The amount of child support one parent pays to the other can be determined by either the Utah court system or by means of divorce mediation. In divorce mediation, the parents decide how much is appropriate depending on the income made by each parent and how many children are in the household. As many people are aware, paying child support is not an option; it is a parental responsibility that every parent needs to fulfill to provide for their children as if they were still in the same house.
The federal Office of Child Enforcement has stated in a report that an estimated $108 billion in back child support payments are owed to custodial parents since 2009. There is no longer a debtor’s prison for parents that are not fulfilling their financial obligations, but there are alternatives for custodial parents who may be struggling to make ends meet. One way to help ensure payments are made and on time is through the use of payroll garnishments.
Another method that may work is having the ex-partner spend more time with the child, which could enable the noncustodial parent to see exactly what the child’s needs may be on a daily basis. As an aside, extra contact may also help the child feel as though the other parent is still part of the his or her life. However, some parents have been known to hold visitation back as a bargaining factor. This includes actions like saying that if payments are made, weekend visits may be granted.
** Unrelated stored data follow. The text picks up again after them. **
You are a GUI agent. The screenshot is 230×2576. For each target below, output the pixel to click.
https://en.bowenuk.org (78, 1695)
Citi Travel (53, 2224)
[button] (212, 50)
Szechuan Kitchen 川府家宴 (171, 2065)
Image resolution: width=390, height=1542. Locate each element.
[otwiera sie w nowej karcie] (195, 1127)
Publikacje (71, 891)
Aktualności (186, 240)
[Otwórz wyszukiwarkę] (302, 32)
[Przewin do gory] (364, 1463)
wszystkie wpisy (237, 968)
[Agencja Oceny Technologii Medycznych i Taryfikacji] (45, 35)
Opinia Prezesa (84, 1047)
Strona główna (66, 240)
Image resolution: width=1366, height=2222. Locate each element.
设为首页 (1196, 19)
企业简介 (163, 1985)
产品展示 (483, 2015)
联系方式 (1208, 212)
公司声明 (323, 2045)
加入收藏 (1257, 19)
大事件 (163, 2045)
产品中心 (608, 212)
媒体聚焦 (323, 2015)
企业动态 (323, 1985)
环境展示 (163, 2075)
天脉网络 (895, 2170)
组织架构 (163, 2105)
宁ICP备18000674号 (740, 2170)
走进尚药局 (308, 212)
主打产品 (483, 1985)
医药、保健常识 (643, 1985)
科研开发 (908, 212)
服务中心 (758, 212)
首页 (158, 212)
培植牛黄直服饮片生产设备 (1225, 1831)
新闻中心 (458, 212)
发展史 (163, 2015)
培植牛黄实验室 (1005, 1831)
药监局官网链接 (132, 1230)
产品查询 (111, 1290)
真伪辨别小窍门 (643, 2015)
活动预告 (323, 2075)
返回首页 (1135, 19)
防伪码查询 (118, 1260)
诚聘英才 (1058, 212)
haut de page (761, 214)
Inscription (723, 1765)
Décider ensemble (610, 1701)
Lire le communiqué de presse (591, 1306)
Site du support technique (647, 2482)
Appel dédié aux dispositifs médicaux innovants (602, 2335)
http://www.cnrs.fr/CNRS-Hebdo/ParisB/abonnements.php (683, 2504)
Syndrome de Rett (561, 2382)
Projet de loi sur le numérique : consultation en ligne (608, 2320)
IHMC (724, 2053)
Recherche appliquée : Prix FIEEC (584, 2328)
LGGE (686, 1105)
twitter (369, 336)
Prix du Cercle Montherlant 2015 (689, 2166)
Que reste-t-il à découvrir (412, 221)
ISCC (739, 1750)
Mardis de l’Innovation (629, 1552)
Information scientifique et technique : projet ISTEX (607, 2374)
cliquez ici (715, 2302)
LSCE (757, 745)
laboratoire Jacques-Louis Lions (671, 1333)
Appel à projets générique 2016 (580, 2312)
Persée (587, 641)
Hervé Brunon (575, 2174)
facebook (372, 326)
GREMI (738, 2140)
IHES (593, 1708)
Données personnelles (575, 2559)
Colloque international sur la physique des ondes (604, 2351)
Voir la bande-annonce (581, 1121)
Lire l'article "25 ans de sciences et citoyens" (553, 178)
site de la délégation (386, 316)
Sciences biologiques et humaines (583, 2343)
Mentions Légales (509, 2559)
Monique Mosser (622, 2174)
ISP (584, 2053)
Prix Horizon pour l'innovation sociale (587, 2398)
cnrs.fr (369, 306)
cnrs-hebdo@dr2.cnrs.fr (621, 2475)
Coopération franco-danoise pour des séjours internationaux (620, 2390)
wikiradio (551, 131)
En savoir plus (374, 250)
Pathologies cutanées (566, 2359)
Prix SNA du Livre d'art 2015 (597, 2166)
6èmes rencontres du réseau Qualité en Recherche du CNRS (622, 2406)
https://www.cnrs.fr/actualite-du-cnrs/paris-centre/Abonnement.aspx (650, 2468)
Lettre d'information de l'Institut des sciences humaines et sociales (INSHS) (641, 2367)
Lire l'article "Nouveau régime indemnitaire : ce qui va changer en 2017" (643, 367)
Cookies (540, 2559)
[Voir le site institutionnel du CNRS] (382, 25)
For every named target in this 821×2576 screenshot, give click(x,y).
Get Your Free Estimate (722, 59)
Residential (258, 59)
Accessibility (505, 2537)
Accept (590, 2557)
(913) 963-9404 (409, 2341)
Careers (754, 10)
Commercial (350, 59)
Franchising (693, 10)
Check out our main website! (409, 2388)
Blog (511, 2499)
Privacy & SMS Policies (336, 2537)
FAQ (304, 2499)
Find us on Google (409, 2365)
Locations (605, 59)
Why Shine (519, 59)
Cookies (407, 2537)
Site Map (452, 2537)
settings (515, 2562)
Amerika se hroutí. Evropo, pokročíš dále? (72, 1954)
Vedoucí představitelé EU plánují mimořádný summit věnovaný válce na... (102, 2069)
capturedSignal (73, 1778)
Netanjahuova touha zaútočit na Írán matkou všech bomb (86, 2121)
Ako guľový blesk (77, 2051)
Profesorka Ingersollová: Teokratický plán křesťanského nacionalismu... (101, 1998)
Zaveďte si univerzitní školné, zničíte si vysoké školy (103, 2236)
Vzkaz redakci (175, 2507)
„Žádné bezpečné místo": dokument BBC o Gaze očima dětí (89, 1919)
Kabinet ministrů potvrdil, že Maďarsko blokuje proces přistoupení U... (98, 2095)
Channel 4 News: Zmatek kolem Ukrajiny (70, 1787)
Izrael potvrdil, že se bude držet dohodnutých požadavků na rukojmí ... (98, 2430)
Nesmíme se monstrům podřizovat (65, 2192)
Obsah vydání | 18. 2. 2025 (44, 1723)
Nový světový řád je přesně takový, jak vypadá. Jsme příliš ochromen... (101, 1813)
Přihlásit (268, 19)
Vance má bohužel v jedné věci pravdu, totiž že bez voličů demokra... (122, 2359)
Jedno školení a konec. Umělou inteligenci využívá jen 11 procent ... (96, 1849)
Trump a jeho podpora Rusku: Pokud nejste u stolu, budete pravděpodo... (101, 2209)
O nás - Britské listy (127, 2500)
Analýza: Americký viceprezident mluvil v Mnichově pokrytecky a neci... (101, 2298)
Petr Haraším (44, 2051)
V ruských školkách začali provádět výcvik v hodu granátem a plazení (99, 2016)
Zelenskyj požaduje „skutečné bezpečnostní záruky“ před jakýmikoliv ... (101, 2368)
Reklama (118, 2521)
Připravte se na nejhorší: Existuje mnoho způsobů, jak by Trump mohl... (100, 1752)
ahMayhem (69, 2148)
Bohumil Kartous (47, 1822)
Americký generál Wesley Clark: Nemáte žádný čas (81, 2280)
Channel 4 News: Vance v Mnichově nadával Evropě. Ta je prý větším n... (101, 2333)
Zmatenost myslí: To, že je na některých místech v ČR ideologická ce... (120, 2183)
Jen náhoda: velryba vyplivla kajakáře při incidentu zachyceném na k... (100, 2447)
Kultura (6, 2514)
However, this can harm the children in the long run because they are not being allowed to foster relationships with both parents.
Utah child enforcement is there to make sure that children are being provided for after a divorce and that their needs are being met. The responsibility of child support payments rests with both parents. If they cannot agree on a support amount for the noncustodial parent, the state court system is set up to provide guidance and tools to help calculate child support.